The Square was also the bullring and, from the 16th century until the 1960s, bullfights were held here during the patronal feasts. To make such a thing possible in an open space, the Square was closed off with wooden gates installed in the adjacent streets, and carts were placed to prevent the bulls from escaping from the enclosure. Locals watched the spectacle from the windows and balconies of the houses in the Square, from the carts and from the stone grandstands next to the Town Hall.

Nowadays, the Town Square still remains the centre of social life in our municipality, where people gather in their leisure time, to encounter friends, to watch a show or to express their social and political demands.

Plaza del Pueblo - acordeón 1

Although in its origins and well into the Modern Age, our municipality was the head of the County of Real de Manzanares, it did not have a Town Council as the whole region was administered from Colmenar Viejo.

To this day, the date of construction of the primitive building remains unknown, but the place the town hall occupied was, in reality, the prison of the whole County, with a portico to hold the Public Hearings of the Real. Thus, the prison of Manzanares El Real was mentioned in historical documents for centuries until, at some point in the late 16th and early 17th centuries, it shared the space to be home to the town hall.

Its structure has always maintained the monumental portico, the balcony with wooden posts and iron railing on the first floor. The portico is particularly outstanding, as it is designed with five granite columns with unfluted shafts, topped with cushion capitals and lintels.
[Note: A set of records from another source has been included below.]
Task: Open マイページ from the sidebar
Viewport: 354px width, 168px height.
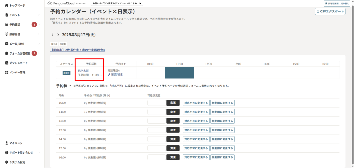Action: tap(16, 143)
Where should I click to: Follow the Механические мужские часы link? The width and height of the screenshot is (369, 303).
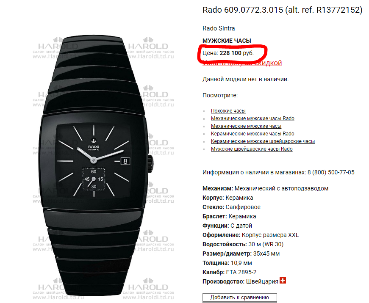click(246, 126)
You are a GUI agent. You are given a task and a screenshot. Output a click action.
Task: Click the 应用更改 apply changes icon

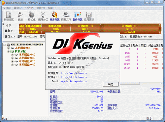(x=89, y=16)
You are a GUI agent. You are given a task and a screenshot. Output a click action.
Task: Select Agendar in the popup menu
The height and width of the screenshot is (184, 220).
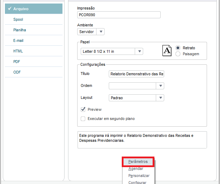coord(136,169)
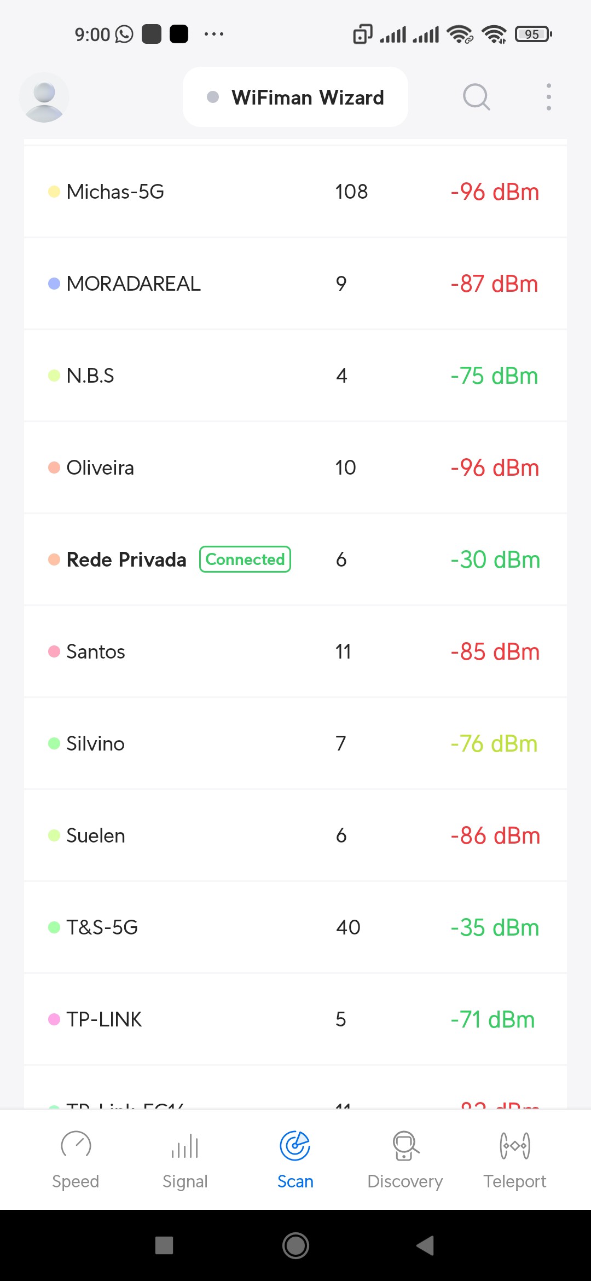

These original capitals are formed by two adjoining modillions, volutes and vegetal ornamentation imitating the wooden cushions. The beams, also made of granite, have mouldings forming rectangles decorated with a four-petal fleuron inscribed in circles or medallions, in a style inspired in classical Roman models.
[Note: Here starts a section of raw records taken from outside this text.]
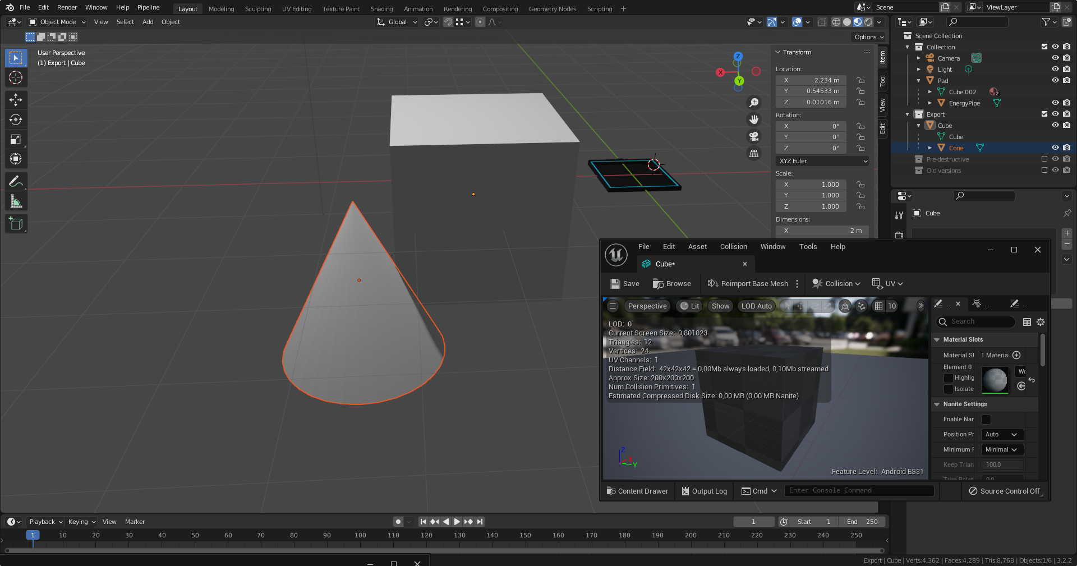Click the viewport zoom magnifier icon
This screenshot has width=1077, height=566.
[x=754, y=102]
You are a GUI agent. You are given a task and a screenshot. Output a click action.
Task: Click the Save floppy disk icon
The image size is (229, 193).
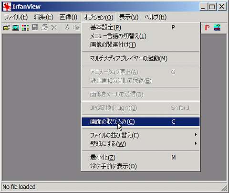(35, 28)
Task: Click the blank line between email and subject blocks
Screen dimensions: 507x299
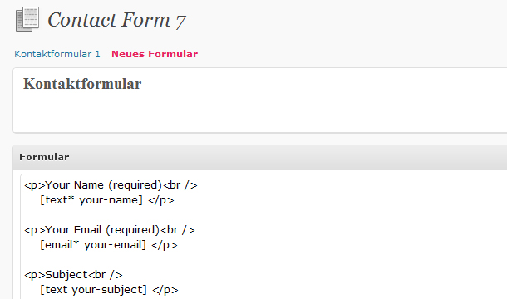Action: (258, 260)
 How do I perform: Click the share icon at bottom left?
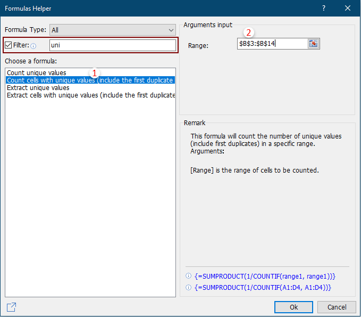pos(11,307)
Recent studies point to the possibility that this portico, due to its stylistic coherence with the civil architecture in the Mendoza family’s environment, could have been commissioned by the Great Cardinal Pedro González de Mendoza and executed by his favourite architect, Lorenzo Vázquez de Segovia. The portico has many similarities with other works by this family, such as the Palace of Cogolludo or the Palace of Antonio de Mendoza in Guadalajara. Vázquez de Segovia would have also worked on the new parish church, as the columns of the choir are the same as those in the Town Hall portico.

During the first decades of the 20th century, as well as the town hall and prison, the building also housed both boys’ and girls’ schools, the courthouse, the telephone office and the Municipal Police Station.

In the 21st century, a major reconstruction of the building was undertaken maintaining the original features of the primitive Town Hall. Although it was raised one storey higher, most of the lintels and cushions were reused in the construction of the portico, and the original battered columns were rebuilt.